Stock investors have the opportunity to make considerable profits, but they have to take on risk in order to achieve those profits. Bond investors typically don’t have much upside, but instead they earn steady income with a high degree of safety.

But, there is a little-talked-about investment that allows you to participate in a rising stock price with the safety of a bond.

Convertible bonds are bonds that can be swapped for stock if the stock price has gone up. Alternatively, they can be kept as a bond until maturity, ensuring the bondholder gets their money back even if the stock falls.

Here’s how it works:

When a company issues a convertible bond, it usually can do it at a lower interest rate than a regular bond, saving the company money on interest payments. Additionally, because it is not selling stock immediately, there is no perception of dilution. Dilution occurs when a company sells more stock.

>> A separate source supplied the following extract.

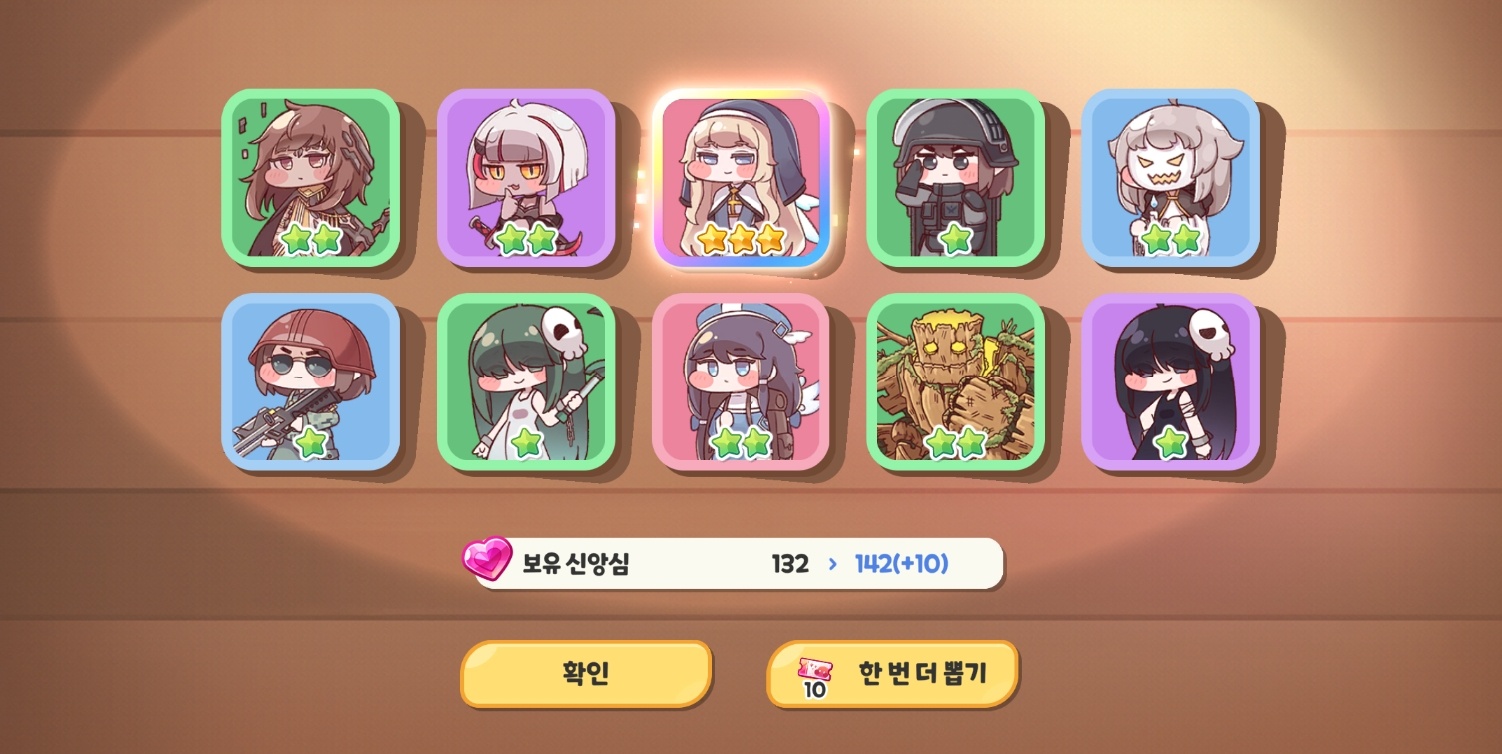Select the three-star blonde nun character card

For example, if a company that has 10 million shares of stock outstanding sells an additional 1 million shares, this action dilutes existing shareholders by 10% because there are now 10% more shares outstanding. When the company sells the stock, a press release is usually issued, and the entire market knows that the company just diluted its shareholders by 10%.

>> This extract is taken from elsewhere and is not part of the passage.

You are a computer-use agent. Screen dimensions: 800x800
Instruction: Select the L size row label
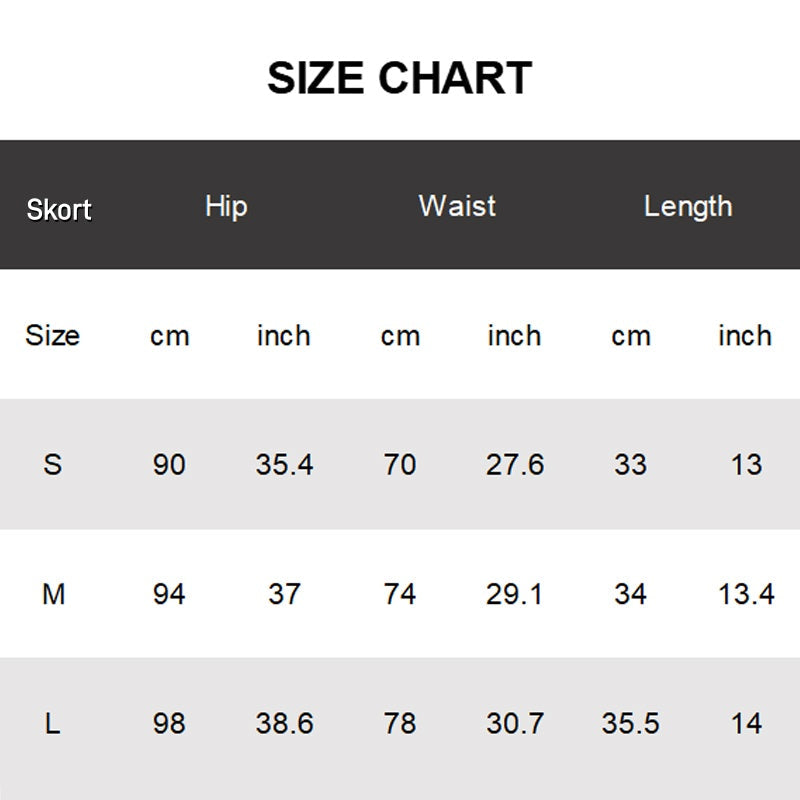coord(53,723)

However, if convertible bondholders convert their bonds to shares, no such announcement is made. And not every bondholder will choose to convert their bonds to stock. Convertible bonds are issued either at a premium or a specified conversion ratio.

For example, a company with a stock trading at $40 may issue a convertible bond with a 25% premium. That means the bondholder can convert the bond to shares at a 25% premium to the stock price when the bond is issued – in this case, $50 a share.

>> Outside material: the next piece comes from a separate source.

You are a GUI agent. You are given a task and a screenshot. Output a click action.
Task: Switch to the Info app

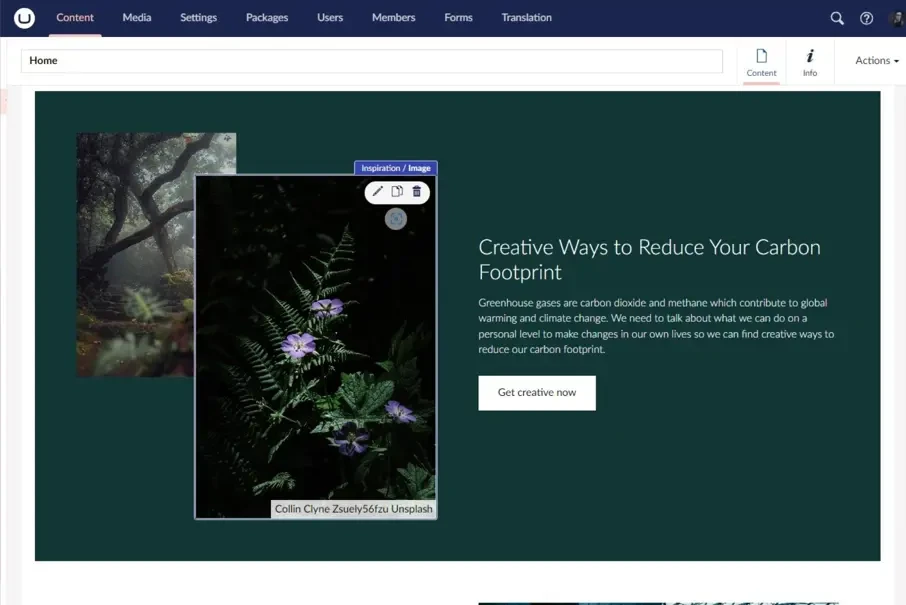click(810, 61)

If, at maturity, the stock is trading above $50, convertible bondholders immediately see a profit in their shares (and they collect interest income before converting). If the stock is trading below $50, they don’t have to convert, and instead can get their $1,000 per bond at maturity. (Most bonds are issued at $1,000 par value. Investors may pay more or less than $1,000 when they buy them in the open market. But, at maturity, bondholders receive $1,000 per bond.)